Copy the lines word for word, starting at the very first line and ending at the line that contains "電子郵件地址 (296, 2146)", with both ends included.

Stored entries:
════

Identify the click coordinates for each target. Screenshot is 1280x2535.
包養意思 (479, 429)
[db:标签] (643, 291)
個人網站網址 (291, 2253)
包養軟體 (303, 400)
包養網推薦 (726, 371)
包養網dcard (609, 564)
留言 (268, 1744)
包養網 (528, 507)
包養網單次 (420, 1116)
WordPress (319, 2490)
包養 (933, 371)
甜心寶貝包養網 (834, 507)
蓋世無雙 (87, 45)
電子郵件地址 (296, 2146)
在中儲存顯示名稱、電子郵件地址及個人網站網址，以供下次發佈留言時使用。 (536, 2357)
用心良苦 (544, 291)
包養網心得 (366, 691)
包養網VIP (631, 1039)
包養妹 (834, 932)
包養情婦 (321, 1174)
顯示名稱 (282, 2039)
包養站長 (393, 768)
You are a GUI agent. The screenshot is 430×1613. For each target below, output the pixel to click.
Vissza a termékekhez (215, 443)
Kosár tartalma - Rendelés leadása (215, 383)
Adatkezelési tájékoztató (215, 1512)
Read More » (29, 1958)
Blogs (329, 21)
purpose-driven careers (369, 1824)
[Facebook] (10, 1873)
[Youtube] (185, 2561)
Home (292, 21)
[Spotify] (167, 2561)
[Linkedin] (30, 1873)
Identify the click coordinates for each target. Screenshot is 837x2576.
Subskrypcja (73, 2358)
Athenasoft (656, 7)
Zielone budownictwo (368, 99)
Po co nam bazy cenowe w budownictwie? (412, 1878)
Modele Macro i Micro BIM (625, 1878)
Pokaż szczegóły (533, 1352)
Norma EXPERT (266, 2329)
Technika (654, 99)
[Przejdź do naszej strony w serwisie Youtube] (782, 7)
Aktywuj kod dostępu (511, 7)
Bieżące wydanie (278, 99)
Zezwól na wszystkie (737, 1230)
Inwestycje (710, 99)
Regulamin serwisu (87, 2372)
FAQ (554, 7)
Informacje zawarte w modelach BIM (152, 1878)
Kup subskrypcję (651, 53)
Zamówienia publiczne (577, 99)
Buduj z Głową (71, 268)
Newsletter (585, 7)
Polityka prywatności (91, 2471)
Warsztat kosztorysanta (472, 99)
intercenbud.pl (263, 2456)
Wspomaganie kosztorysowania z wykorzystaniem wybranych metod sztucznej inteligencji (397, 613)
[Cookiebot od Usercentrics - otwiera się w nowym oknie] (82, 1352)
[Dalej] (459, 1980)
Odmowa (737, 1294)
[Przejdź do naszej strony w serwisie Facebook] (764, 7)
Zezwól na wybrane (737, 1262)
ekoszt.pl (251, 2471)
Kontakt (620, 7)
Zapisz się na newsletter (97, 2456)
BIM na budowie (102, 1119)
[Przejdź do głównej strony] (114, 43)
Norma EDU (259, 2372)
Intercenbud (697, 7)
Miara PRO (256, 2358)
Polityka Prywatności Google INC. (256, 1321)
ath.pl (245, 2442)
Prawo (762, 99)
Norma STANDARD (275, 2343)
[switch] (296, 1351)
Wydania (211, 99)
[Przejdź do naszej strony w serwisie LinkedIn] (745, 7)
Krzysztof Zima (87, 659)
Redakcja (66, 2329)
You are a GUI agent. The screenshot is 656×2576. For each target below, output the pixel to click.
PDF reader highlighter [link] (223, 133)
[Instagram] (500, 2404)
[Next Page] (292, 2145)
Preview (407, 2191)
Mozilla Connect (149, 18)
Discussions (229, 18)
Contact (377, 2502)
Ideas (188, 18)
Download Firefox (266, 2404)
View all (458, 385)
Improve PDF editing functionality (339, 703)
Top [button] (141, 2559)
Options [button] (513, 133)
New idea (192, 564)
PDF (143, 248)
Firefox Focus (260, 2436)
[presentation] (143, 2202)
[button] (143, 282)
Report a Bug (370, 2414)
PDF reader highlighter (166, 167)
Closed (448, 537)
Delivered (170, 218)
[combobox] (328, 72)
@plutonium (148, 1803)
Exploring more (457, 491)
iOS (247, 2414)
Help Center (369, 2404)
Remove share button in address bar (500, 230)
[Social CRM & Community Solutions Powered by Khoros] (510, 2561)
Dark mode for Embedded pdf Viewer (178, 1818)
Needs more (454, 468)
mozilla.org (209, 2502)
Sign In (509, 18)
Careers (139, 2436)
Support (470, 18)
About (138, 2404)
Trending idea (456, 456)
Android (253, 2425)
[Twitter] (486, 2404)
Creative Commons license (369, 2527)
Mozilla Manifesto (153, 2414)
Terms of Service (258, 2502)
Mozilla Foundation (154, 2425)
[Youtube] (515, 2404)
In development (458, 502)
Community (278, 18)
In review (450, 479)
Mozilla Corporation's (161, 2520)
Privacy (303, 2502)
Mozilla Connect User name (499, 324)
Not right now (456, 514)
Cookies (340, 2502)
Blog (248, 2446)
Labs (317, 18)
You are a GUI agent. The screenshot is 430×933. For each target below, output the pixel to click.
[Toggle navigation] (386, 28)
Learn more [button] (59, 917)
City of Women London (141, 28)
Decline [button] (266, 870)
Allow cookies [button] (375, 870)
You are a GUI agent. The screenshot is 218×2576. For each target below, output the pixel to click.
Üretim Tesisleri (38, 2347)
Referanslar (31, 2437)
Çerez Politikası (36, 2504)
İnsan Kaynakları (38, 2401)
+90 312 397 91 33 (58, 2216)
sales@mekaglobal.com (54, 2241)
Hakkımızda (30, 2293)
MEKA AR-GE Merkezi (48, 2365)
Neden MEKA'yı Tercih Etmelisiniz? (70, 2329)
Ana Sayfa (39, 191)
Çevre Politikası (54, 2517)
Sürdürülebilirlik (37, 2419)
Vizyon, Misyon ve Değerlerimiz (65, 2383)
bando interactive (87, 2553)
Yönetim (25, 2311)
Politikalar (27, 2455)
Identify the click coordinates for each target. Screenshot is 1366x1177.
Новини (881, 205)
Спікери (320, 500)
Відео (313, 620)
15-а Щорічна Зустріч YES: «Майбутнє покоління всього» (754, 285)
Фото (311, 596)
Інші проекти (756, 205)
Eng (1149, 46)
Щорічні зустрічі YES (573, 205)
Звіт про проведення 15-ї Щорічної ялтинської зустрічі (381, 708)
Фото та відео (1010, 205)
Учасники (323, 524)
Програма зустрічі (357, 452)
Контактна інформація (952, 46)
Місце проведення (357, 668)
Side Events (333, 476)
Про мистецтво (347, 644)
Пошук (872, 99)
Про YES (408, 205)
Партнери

════

→ **ANSWER FOR THE TASK**:
Identify the click coordinates for each target. Screenshot is 1280x2535.
包養意思 (479, 429)
[db:标签] (643, 291)
個人網站網址 (291, 2253)
包養軟體 (303, 400)
包養網推薦 (726, 371)
包養網dcard (609, 564)
留言 (268, 1744)
包養網 (528, 507)
包養網單次 (420, 1116)
WordPress (319, 2490)
包養 (933, 371)
甜心寶貝包養網 (834, 507)
蓋世無雙 (87, 45)
電子郵件地址 (296, 2146)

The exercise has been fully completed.